Devotional Thoughts for Today
“Greater Are His Ways”
My dear brothers and sisters, take note of this: Everyone should be quick to listen, slow to speak and slow to become angry, 20 because human anger does not produce the righteousness that God desires. 21 Therefore, get rid of all moral filth and the evil that is so prevalent and humbly accept the word planted in you, which can save you.
(To continue yesterday’s story) After my running accident, I was told I needed surgery. Devastated—knowing that I did not have the money to pay for the surgery—I shared with a church sister in tears. About a week later, I received a text that this sister had made arrangements for me to attend a healing conference in Georgia. Humbled and overwhelmed, I flew to Georgia with so much confidence that God would heal me. Every passing day I waited for God to do what seemed like the impossible, but every day nothing changed. I left Georgia still in pain and distraught that nothing had changed. But a week after I arrived home, something was radically different in me. That is, it took me about a week to realize God had healed me of my depression during the conference!
In our moments of trial, anger is usually the first emotion we feel. Anger was not only my first reaction during my accident, but it was my perpetual attitude after hearing I needed surgery. Today’s passage teaches us, however, that “human anger does not produce the righteousness that God desires” (v.20). How many times have we found ourselves in the wrong place for allowing our anger to get the best of us? In our anger we say things that hurt others, we blame God, and we act in full rebellion to God’s Word. But James calls us to righteousness by humbly accepting the Word planted in us (v.21). We are called to respond to every situation with the truths declared in Scripture. While human anger will always reap works of the flesh, the Word will always reap righteousness in our lives.
I went to this conference angry and hurting, wondering how I got to this point after a simple attempt to change my life. But God’s plan was always to bring healing and restoration in ways I did not expect. That is the promise in Scripture that God “knows the plan [He] has for you . . . plans to prosper you and not to harm you, plans to give you hope and a future” (Jer. 29:11). Whatever you are going through, may today’s passage be a reminder to look to the promises of Scripture instead of responding in human anger. His plans are always good, and we can trust and hope in His promises that never change.
Prayer: God I thank You that I can trust in every word You have declared. Help me to respond to all situations with humility and not in anger. Help me to be quick to listen, slow to speak, and slow to be angry. In Jesus name.
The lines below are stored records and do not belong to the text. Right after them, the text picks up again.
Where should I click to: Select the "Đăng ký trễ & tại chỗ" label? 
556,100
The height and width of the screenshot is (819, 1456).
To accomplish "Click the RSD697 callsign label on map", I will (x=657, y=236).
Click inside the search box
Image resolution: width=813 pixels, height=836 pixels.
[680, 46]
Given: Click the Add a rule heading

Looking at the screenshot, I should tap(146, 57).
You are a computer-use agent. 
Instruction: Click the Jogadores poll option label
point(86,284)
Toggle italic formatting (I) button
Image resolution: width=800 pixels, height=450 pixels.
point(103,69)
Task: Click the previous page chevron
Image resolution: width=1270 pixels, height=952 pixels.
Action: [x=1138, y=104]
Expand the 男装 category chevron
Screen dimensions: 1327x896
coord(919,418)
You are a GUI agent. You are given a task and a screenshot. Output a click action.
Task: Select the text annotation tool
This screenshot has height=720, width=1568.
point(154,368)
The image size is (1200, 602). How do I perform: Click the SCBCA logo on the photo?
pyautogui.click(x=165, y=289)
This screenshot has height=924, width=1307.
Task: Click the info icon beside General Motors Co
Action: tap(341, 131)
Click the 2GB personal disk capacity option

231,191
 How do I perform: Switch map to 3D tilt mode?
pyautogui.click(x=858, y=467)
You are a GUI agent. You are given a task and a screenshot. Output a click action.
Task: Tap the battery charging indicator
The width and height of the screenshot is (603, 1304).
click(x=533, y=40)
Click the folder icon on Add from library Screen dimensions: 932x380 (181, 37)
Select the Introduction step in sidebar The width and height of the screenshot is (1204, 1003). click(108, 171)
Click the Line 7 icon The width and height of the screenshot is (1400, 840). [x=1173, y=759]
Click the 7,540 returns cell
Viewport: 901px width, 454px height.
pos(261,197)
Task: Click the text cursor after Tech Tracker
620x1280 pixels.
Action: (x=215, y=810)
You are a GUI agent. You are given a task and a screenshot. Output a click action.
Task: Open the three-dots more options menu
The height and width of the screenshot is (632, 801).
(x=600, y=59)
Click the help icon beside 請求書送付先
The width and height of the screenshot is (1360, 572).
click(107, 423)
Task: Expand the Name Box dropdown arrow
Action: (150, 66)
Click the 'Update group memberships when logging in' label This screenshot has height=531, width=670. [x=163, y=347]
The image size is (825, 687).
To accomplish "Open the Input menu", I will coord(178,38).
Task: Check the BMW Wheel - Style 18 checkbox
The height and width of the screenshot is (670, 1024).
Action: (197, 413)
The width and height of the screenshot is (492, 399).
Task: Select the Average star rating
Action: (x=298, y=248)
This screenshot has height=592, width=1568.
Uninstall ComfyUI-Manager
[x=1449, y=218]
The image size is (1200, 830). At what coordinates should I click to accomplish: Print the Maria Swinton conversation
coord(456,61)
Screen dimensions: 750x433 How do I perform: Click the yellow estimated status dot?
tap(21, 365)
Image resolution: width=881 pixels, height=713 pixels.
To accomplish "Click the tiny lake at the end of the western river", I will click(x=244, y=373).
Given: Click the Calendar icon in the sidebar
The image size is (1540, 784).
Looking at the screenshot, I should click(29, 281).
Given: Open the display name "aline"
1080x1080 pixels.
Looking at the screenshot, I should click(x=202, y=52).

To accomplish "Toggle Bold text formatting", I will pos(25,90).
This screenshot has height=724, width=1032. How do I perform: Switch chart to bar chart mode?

Amen.
Bible Reading for Today: Ecclesiastes 1
Lunch Break Study
Read Titus 3:1-7: Remind the people to be subject to rulers and authorities, to be obedient, to be ready to do whatever is good, 2 to slander no one, to be peaceable and considerate, and always to be gentle toward everyone. 3 At one time we too were foolish, disobedient, deceived and enslaved by all kinds of passions and pleasures. We lived in malice and envy, being hated and hating one another. 4 But when the kindness and love of God our Savior appeared, 5 he saved us, not because of righteous things we had done, but because of his mercy. He saved us through the washing of rebirth and renewal by the Holy Spirit, 6 whom he poured out on us generously through Jesus Christ our Savior, 7 so that, having been justified by his grace, we might become heirs having the hope of eternal life.
Questions to Consider
- What reminder does this passage give to all Christians?
- What does this passage say regarding what we used to do before God our Savior appeared?
- Why do you think the author reminds us of what Christ has done for us after telling how we should act as well as how we used to be before meeting Christ?
- The passage reminds us to be submit to authority, to be obedient, do what is good, slander no one, be peaceable and considerate, and gentle towards everyone.
- The passage reminds us we were foolish, disobedient, deceived and enslaved by all kinds of passion and pleasure, and we lived in malice, envy, and hatred.
- The conjunction “but” in verse 4 seems to imply that because God has saved us, we are saved from our old ways and we are able to act according to verses 1 to 2.
Today we looked at James’s call to respond in righteousness by the way of the Word in moments of trial. Although our natural response may be anger during times of difficulty, our lunch break passage reveals that because of Jesus’s work on the cross we can respond in obedience and gentleness. Take some time to reflect on the day and write down instances that you may have responded in your old nature. Go in repentance before the Lord, but do not be discouraged, for it is God’s work on the cross that will allow the Holy Spirit to help you overcome. Remember, you are a new creation and God’s mercies are new every morning.